ジャバの宮殿では厳重なセンサー網が周囲10キロメートルにおよぶ範囲を常に走査しており、接近者があれば脅威であると判断される前に感知することができる。そして、それが敵であると判断されればガモーリアンの衛兵の一団が派遣され、早急に取り押さえられるのだ。そうでない訪問者は比較的容易に宮殿に入ることができるが、監視の目は絶え間なく注がれている。

ジャバの死後、彼を裏切った部下たちはこの犯罪帝国の残骸を切り刻み、自分たちのものにしようと企んだ。宮殿は自称犯罪王たちの間での激しい戦いの場となったのである。しかし、ジャバの遺産と権力の大半が他の惑星にあることが判明すると、この争いも沈静化していった。結局、ボマーの修道僧たちがジャバの側近を数人捕らえて「改宗」させ、宮殿の大部分を取り戻したのである。

帝国が滅び、新共和国の時代になると、この宮殿はほとんど忘れられた存在となっていた。やがて、この宮殿は頭の悪い数人の善意の投資家たちによって年老いたエイリアンたち専用の養護施設に改築され、現在に至っている。
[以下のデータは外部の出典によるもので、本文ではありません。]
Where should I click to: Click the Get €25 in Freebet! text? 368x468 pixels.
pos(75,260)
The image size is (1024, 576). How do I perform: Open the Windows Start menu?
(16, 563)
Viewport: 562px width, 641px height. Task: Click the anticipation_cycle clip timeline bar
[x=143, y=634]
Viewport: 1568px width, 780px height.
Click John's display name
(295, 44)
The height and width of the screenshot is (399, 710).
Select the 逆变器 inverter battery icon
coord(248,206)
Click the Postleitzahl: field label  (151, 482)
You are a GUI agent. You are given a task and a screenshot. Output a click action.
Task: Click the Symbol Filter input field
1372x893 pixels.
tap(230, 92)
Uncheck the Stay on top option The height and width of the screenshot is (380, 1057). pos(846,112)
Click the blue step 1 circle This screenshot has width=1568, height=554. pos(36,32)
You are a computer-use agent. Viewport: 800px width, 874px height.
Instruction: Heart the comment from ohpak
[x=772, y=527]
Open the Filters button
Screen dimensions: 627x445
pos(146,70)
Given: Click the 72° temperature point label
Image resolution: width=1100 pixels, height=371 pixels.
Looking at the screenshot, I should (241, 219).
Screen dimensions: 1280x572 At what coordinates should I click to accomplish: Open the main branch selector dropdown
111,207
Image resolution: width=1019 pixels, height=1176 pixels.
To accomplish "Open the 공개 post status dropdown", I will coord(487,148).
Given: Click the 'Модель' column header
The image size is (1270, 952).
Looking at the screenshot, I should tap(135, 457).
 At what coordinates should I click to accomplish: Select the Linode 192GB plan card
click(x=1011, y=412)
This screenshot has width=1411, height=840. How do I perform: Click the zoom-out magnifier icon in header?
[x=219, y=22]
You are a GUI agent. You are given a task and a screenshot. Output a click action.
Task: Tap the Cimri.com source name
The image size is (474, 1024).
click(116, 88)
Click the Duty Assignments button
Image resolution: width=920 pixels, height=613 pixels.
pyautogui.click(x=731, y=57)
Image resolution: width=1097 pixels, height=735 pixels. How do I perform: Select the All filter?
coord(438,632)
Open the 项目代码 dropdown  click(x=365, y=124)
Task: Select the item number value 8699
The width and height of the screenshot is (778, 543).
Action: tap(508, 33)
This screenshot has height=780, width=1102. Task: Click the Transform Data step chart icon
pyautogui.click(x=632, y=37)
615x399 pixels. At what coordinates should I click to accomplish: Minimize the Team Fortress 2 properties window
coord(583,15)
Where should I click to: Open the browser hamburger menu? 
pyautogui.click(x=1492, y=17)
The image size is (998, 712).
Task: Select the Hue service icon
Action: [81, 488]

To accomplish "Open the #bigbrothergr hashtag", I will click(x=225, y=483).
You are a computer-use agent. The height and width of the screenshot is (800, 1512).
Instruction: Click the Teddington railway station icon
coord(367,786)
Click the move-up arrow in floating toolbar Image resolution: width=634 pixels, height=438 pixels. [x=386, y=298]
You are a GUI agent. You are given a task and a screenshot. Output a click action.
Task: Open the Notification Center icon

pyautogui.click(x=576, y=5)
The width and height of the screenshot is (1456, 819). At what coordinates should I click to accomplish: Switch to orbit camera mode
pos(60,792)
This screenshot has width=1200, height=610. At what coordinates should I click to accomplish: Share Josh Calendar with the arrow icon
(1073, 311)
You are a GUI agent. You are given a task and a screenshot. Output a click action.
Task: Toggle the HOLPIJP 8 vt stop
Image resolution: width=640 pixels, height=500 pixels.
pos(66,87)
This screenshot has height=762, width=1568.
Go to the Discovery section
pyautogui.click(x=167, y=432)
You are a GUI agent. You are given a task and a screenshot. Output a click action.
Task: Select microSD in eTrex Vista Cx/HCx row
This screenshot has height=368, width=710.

彼らはこの広大な空間を利用しているのが害虫と体のない奇妙な修道僧たちだけなのは勿体無いと主張したのである。

カークーンの大穴 Great Pit of Carkoon

所在:
タトゥイーン、西大砂丘海のほぼ中心
所属:
サーラック

Great Pit of Carkoon

カークーンの大穴に関する歴史的なことはほとんど知られていないが、確かな事実はここを作ったのがサーラックであるということだ。カークーンの大穴はジャバの宮殿の北、西大砂丘海のほぼ中心に位置しており、モス・アイズリーからも西に数キロメートルほどの距離である。

カークーンの大穴に棲むサーラックの年齢は不明だが、少なくともジャバ・ザ・ハットがこの大穴を邪悪な目的に利用する数十年前から存在することが確認されている。しかし、ジャバの一党がこの地で壊滅した際に、犠牲者の1人になりかけたボバ・フェットは、この穴がはるか以前から存在していたことを知ることになる。

このサーラックの最初の犠牲者の1人は、惑星チョイ出身のサセジョという男だった。彼は少なくともボバ・フェットが飲み込まれる4,000年前からサーラックの中で生きており、意識をサーラックと一体化させている。そこでサセジョは少しでも娯楽を得ようと考え、後から来る犠牲者たちに自身を浸透させていた。フェットらが来たときにはすでに狂気に取り付かれた状態になっており、物語やジョークで彼らを苦しめることでサーラックと共に楽しんでいたのである。